Visages épanouis, regards émerveillés et pure jubilation, ce séjour en Aragon aura été un véritable enchantement. Les enfants, adolescents et jeunes adultes avaient été attirés par la perspective de faire du canyoning, du parapente ou une balade à cheval. Les adultes étaient plutôt venus dans l'espoir de trouver un temps estival, une ambiance de franche camaraderie et une détente ludique dans un site dépaysant par rapport à la côte basque. Tout le monde y a trouvé son compte, et plus encore.
Le trajet s'est déroulé (presque) sans anicroche car, forte de mon expérience de la Pentecôte, j'avais opté pour le passage en Espagne par le nouveau tunnel du Somport. Chacun avait reçu de ma part une feuille de route avec les principales indications et le programme de ces 5 jours en Aragon. Quant à l'heure de départ - 8 heures - (un peu optimiste, mais quasiment respectée à la demi-heure près), elle avait fait l'objet de plaisanteries amicales. C'est à Sabiñanigo que j'ai pris conscience, après quelques errements et demi-tours malencontreux (à 6 voitures à la queue-leu-leu, ils ne passaient pas inaperçus), que j'avais composé mon parcours avec une carte fausse, dont l'auteur avait inventé une route directe inexistante jusqu'au village de Fiscal, notre destination. Heureusement Max en avait une plus académique et, moyennant un détour par Biescas, Gavin, et le Puerto de Cotefablo, nous avons pu arriver le soir à bon port.

◆ DONNÉES FOURNIES

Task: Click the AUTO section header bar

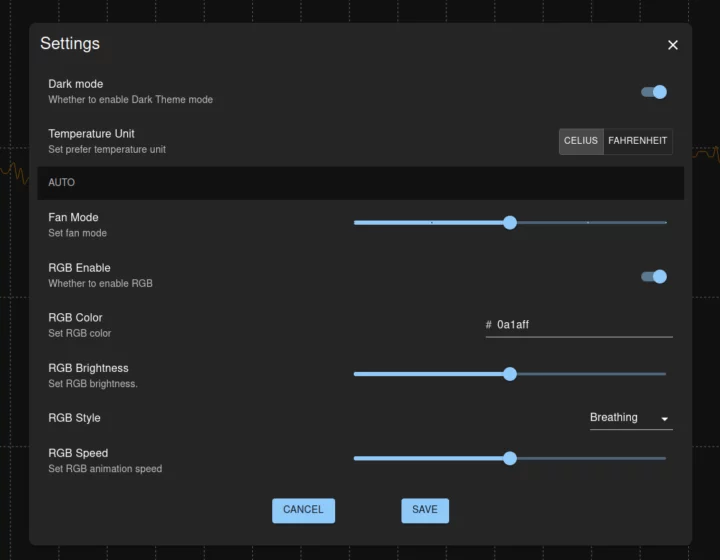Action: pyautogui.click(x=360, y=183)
...
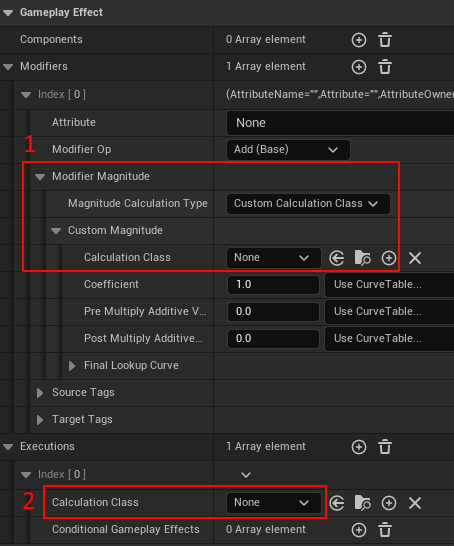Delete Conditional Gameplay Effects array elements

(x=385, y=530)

◆ À FAIRE
- 1) Dans le récit du séjour en Aragon, par quel tunnel le groupe est-il passé en Espagne ?
- 2) Poursuivez le récit du séjour en Aragon à partir de sa dernière phrase.

◆ RÉPONSES PAR TÂCHE
- 1) Par le nouveau tunnel du Somport.

- 2)
C'était l'heure du déjeuner au moment où nous arrivions à l'embranchement où la route se scindait en deux, à droite vers Broto (puis Fiscal, à une demi-heure de là) et à gauche vers Torla, le village situé à l'entrée du parc national d'Ordesa. Au lieu de rejoindre le gîte directement, nous avons fait halte à l'entrée d'Ordesa pour déjeuner au bord de la rivière près d'un petit barrage. Tandis que Yann et Isabelle proposaient spontanément de rester pour surveiller la progéniture qui s'était installée sur le pont pour jouer aux cartes après s'être baignée dans l'eau (fraîche) et avoir escaladé les rochers, nous avons effectué une petite marche digestive le long du torrent en direction des hautes falaises d'Ordesa.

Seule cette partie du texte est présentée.